Wowereits Versprechen: Wahllüge als Chance
Keine Sorge, hier folgt kein Sermon über die Verlogenheit von Politikern. Auch kein Gejammer über dreistes Bürger-Belügen vor der Wahl. Das alles ließe sich zwar problemlos behaupten angesichts des jüngsten Vorstoßes des Regierenden Bürgermeisters. Klaus Wowereit hat fünf Wochen vor der Abgeordnetenhauswahl kostenfreie Kita-Besuche für alle Vorschulkinder in Aussicht gestellt. Wann das kommen soll, sagt er nicht. Wie er das bezahlen will, auch nicht. Das ist Populismus, klar. Aber darin steckt auch eine Chance.
KOMMENTAR VON MATTHIAS LOHRE
Berlin muss zwar weiter sparen. Mit dem bundesweit erstklassigen Kita-Angebot kann die arme Stadt jedoch wuchern. Nicht nur, um Kinder zu fördern und Eltern zu entlasten.

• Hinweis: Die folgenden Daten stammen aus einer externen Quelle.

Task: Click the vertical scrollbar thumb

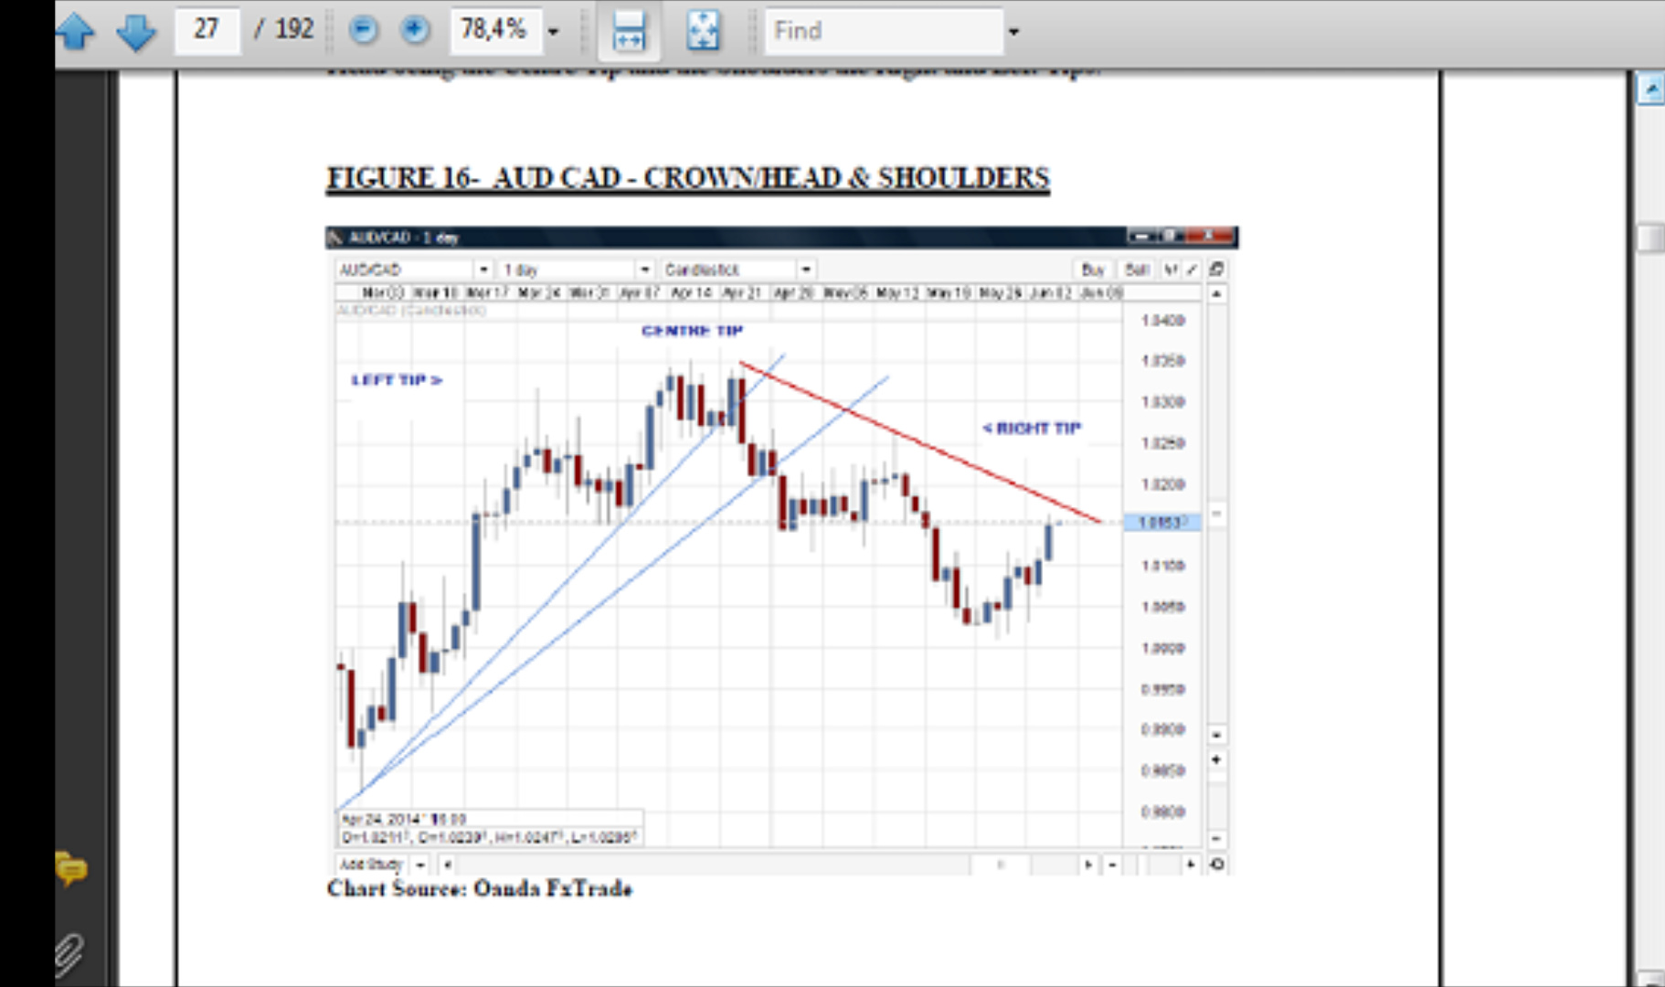Action: point(1650,238)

Sondern auch, weil Kinderfreundlichkeit zum Standortfaktor wird.
Mit seiner Ankündigung hat sich Wowereit weit aus dem Fenster gelehnt. Schon relativiert Finanzsenator Thilo Sarrazin (SPD) den Ausrutscher seines Chefs: Die Kostenbefreiung stehe doch ohnehin auf der Senats-Agenda. Nur wann, sei nicht klar. Kurz: Wir schieben die Pläne auf den Sankt-Nimmerleins-Tag.

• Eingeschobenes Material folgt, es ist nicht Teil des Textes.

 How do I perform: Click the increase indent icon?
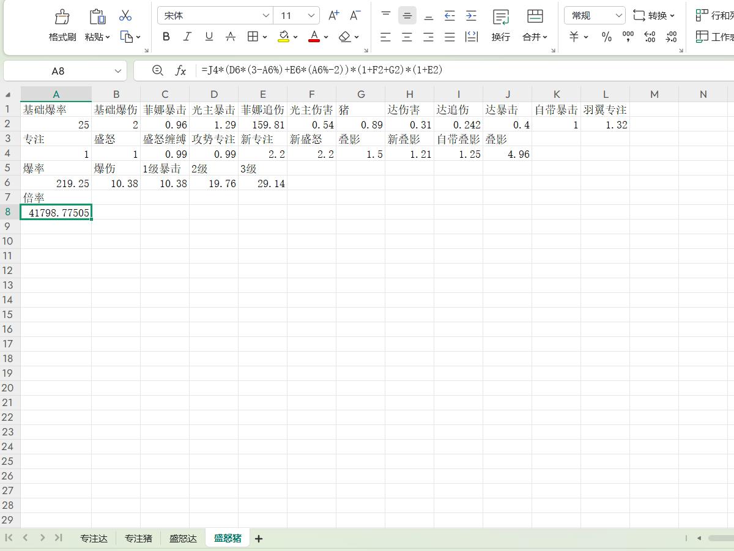(x=471, y=16)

Nun ist es an der Opposition und dem SPD-Koalitionspartner Linkspartei, Wowereit nicht durch dieses Schlupfloch entwischen zu lassen. CDU, Grüne und FDP dürfen das wichtige Wahlkampfthema nicht unbesetzt lassen. Die Linkspartei hingegen kann nicht dulden, dass die SPD als Kinder-Wohltäter dasteht – dieselbe SPD, die gegen erbitterten PDS-Widerstand massive Kitagebührenerhöhungen im Jahr 2004 durchdrückte.
Der Slogan „Kostenlose Kita-Plätze für alle“ könnte so Konsens zwischen den Parteien werden, dem sich keine Seite ungestraft entziehen kann. Bis aus dem Schlagwort Wirklichkeit wird. Noch vor dem Sankt-Nimmerleins-Tag.